Highlights & Insights¶
- Qualitative shift from point-level to structure-level regularization: Upgrading from preserving "feature positions" to preserving "feature relations" brings consistent experimental improvements.
- Proxies serve as distribution enhancement tools rather than sample substitutes: Unlike proxies (class prototypes) in metric learning, proxies here are instance-level synthetic features designed to increase data density at neighborhood boundaries.
- OTDD correlation analysis provides a solid theoretical foundation for structure-alignment methods.
- High universality: Demonstrates efficacy across various settings, including end-to-end, few-shot, continual learning, captioning, and VQA.

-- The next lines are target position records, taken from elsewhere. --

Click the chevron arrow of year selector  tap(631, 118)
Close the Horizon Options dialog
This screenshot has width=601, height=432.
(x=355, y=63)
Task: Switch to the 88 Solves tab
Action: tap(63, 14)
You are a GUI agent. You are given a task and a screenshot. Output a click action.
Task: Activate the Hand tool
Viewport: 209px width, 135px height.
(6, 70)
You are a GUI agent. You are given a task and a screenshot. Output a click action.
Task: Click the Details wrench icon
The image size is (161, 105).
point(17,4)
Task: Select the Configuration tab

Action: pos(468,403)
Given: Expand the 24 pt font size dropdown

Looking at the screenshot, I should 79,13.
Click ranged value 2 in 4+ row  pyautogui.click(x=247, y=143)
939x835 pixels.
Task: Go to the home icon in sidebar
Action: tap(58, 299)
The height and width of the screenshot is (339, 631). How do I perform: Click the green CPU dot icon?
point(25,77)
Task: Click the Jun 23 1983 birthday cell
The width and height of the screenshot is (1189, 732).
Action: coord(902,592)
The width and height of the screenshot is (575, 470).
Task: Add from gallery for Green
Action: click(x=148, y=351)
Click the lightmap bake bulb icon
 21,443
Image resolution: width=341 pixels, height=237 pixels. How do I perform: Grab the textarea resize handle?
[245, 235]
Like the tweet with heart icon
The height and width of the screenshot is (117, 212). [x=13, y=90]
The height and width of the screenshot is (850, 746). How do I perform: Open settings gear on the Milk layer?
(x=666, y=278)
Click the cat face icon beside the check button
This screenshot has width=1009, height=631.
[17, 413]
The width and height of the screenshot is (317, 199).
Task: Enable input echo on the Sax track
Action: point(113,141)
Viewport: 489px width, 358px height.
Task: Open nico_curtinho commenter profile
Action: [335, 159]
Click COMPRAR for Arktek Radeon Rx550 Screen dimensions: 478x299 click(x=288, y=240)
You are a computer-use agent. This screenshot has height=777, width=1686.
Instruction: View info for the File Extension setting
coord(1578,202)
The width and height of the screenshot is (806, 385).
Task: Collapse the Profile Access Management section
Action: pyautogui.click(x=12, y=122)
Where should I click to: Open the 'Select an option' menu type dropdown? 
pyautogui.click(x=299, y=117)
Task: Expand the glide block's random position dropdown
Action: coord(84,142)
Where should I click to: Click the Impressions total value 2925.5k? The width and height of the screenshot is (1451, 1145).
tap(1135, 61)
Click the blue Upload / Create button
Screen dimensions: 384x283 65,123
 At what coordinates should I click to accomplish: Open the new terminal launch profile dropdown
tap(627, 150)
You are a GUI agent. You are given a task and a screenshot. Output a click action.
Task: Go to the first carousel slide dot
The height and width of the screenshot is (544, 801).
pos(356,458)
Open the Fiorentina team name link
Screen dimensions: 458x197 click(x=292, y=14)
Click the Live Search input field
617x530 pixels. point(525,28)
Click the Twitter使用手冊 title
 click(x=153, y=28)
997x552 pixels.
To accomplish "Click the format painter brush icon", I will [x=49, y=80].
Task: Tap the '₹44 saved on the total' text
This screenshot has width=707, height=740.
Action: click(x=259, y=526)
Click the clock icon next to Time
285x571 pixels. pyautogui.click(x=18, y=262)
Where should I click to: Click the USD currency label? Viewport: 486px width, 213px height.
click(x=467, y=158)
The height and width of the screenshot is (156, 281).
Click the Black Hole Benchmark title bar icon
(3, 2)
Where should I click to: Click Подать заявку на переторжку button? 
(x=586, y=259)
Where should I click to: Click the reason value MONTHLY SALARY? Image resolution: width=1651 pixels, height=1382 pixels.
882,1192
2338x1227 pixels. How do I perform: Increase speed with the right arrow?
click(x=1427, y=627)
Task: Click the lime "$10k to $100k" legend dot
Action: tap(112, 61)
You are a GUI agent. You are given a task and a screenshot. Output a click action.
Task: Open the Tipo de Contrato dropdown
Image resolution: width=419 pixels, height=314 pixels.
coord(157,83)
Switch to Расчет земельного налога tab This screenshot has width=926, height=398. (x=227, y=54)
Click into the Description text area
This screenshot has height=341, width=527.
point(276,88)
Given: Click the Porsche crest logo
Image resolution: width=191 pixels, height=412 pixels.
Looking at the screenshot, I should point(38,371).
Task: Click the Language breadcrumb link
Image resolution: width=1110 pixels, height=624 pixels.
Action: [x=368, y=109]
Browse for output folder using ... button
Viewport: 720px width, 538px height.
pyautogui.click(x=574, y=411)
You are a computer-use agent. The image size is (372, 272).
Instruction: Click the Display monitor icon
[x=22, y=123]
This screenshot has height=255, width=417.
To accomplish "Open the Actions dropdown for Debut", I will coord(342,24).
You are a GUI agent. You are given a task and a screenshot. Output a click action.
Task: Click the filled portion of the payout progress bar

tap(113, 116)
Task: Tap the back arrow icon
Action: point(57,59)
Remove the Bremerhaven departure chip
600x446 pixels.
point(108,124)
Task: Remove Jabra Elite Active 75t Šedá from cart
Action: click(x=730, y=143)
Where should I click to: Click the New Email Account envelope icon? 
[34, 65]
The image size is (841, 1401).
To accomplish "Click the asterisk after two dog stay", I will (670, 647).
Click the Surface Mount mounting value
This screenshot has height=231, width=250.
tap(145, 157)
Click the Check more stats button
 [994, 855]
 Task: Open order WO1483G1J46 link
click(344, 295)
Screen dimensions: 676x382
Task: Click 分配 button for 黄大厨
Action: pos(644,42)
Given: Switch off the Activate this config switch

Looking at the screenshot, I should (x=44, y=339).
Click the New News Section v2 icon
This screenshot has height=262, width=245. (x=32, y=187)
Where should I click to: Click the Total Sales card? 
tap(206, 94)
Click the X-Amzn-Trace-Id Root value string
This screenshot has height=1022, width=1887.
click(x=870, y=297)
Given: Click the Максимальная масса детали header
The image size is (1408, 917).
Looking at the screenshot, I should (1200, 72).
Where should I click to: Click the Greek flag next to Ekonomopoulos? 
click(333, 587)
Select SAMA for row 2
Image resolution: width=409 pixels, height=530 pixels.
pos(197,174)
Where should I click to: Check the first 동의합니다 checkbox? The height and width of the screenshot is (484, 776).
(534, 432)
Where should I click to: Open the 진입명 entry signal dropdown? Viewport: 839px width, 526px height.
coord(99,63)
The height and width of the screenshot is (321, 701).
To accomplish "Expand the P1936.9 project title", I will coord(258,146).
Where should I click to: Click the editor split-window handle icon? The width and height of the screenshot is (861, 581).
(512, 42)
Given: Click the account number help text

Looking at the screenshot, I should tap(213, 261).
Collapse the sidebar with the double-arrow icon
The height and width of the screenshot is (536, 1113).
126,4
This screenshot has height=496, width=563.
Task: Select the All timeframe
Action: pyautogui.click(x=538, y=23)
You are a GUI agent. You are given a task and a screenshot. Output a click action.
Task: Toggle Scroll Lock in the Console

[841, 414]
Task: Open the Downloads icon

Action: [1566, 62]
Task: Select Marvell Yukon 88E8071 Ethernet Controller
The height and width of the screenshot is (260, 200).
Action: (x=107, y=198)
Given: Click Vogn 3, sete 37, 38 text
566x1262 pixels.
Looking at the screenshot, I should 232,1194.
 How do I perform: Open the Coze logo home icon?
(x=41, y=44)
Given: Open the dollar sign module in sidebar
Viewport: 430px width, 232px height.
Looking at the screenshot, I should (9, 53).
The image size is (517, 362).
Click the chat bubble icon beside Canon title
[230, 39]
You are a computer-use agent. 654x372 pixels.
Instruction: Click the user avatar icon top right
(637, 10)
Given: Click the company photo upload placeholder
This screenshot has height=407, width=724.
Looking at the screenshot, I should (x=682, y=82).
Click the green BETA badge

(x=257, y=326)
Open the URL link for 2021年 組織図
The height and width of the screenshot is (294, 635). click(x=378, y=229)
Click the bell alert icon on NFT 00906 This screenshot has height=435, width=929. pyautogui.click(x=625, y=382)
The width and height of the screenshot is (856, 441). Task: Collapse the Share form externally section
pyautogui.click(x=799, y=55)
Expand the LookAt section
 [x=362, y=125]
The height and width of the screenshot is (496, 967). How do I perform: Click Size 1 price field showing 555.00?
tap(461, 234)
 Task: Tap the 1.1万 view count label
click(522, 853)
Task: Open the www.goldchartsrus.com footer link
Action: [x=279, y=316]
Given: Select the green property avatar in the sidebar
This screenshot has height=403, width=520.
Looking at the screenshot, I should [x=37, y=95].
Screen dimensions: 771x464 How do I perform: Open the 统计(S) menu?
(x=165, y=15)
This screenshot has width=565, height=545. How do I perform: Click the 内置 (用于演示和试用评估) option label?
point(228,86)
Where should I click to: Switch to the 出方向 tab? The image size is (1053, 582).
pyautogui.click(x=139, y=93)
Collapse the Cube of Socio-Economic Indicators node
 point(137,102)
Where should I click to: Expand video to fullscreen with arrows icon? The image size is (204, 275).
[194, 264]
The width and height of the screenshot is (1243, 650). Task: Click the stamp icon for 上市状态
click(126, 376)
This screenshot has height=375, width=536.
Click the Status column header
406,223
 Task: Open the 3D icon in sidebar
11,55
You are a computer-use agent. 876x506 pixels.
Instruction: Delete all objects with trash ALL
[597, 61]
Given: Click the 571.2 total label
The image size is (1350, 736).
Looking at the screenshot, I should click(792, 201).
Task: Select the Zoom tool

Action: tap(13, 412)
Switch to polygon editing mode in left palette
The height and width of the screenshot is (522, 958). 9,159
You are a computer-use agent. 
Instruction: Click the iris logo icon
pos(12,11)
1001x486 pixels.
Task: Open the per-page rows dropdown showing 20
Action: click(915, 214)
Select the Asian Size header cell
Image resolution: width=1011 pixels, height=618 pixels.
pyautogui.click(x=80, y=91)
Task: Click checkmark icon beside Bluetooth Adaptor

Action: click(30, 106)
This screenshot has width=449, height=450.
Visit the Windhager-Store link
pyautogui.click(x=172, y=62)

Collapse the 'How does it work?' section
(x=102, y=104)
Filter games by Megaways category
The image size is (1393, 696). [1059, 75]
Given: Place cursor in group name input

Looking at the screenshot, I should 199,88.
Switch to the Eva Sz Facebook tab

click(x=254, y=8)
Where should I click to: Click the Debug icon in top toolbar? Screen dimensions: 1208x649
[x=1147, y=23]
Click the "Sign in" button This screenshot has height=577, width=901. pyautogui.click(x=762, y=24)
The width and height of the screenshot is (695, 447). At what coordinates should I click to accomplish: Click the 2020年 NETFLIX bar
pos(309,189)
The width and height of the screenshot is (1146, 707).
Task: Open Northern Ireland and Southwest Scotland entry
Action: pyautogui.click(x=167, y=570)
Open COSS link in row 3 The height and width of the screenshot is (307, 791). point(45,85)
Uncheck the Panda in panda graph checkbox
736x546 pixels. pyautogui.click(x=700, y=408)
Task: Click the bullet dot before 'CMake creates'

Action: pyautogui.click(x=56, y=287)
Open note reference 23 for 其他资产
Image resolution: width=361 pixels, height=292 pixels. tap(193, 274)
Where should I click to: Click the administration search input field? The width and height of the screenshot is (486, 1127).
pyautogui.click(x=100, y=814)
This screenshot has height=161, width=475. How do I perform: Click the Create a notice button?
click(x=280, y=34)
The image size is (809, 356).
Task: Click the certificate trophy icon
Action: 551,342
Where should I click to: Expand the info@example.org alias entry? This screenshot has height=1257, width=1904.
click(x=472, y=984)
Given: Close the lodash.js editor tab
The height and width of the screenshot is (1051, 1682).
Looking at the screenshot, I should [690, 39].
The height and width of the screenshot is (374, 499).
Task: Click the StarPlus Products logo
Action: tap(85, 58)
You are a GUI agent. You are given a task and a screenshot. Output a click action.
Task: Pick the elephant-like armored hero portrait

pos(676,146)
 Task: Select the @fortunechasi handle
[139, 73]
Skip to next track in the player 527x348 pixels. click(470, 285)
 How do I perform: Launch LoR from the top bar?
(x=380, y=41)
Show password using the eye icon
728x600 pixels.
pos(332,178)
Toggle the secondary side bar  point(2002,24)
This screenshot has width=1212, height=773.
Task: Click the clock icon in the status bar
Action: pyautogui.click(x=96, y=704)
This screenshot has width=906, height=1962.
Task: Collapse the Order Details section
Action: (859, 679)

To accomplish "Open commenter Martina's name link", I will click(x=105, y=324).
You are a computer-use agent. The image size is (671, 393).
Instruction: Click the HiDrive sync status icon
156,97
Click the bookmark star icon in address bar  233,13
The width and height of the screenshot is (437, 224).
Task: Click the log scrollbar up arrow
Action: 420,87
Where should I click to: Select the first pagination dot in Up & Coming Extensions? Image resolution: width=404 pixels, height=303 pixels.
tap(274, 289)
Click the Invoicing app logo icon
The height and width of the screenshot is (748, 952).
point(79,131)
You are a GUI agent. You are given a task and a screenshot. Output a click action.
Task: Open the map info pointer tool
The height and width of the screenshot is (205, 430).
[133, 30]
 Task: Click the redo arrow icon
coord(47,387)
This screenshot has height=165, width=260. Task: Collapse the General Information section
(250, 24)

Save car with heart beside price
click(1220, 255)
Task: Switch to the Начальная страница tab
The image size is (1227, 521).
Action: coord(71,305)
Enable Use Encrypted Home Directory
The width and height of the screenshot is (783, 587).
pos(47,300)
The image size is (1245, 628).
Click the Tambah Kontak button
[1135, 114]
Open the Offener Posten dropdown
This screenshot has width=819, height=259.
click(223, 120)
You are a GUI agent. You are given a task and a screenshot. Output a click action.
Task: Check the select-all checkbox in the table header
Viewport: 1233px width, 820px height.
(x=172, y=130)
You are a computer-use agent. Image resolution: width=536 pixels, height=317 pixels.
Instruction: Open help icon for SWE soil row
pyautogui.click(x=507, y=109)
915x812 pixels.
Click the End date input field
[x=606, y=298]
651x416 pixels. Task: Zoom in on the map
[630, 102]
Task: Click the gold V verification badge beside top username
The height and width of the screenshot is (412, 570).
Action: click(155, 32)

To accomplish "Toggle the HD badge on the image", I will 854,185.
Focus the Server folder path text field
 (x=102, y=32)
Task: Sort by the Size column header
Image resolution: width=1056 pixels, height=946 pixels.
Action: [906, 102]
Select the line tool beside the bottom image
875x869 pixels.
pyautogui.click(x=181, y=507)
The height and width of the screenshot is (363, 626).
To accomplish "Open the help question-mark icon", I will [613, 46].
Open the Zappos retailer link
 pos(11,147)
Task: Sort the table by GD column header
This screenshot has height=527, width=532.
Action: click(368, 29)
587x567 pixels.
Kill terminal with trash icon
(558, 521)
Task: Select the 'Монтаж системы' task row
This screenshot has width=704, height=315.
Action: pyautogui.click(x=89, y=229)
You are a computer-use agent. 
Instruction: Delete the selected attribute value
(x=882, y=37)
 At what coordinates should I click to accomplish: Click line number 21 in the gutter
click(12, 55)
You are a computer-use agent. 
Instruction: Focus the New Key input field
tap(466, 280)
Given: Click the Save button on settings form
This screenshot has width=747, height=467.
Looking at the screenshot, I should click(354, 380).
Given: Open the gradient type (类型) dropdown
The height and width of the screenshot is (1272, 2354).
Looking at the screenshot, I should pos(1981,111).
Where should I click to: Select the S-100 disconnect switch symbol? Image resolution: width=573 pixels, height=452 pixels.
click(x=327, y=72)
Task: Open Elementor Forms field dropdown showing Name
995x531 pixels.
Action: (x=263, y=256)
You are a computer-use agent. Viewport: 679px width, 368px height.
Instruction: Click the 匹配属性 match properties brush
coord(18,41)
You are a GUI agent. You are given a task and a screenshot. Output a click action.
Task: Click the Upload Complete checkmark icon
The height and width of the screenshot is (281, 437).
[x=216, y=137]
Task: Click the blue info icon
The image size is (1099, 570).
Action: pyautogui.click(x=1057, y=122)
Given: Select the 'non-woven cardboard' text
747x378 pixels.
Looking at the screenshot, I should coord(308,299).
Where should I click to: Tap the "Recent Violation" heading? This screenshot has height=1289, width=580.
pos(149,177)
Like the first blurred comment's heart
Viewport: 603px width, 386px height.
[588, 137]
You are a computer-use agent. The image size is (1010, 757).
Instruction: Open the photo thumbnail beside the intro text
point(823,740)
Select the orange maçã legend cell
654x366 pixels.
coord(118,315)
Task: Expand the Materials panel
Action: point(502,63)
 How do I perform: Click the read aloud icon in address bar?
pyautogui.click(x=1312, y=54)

Limitations & Future Work¶
- The quality of the kNN graph depends on the batch construction strategy and may degrade in extreme class imbalance scenarios.
- Proxies are generated solely from the current batch without leveraging external data or memory banks.
- The neighborhood size \(K\) and class number \(m\) require hyperparameter tuning for different datasets.
- Verification on ultra-large-scale models (e.g., ViT-L/ViT-G) is currently lacking.
Related Work & Insights¶
- LDIFS (Mukhoti et al., 2024): Direct baseline for point-wise feature regularization.
- Relational Knowledge Distillation (Park et al., 2019, RKD): Proxy-FDA can be viewed as relational distillation tailored for robust fine-tuning.
- SigLIP (Zhai et al., 2023): The origin of the FDA loss function, where the Sigmoid formulation accommodates a variable number of positive and negative samples.
- OTDD (Alvarez-Melis & Fusi, 2020): Used as a forgetting diagnostic metric; its strong correlation with forgetting supports the rationality of structural alignment.
Rating¶
⭐⭐⭐⭐ — The idea of structure-level feature alignment is novel and effective, with a clear and elegant conceptual upgrade from point-wise constraints to neighborhood structures. The OTDD correlation analysis is insightful, and the proxy generator is lightweight and practical. The experiments are highly convincing, covering end-to-end, few-shot, continual, and multimodal settings.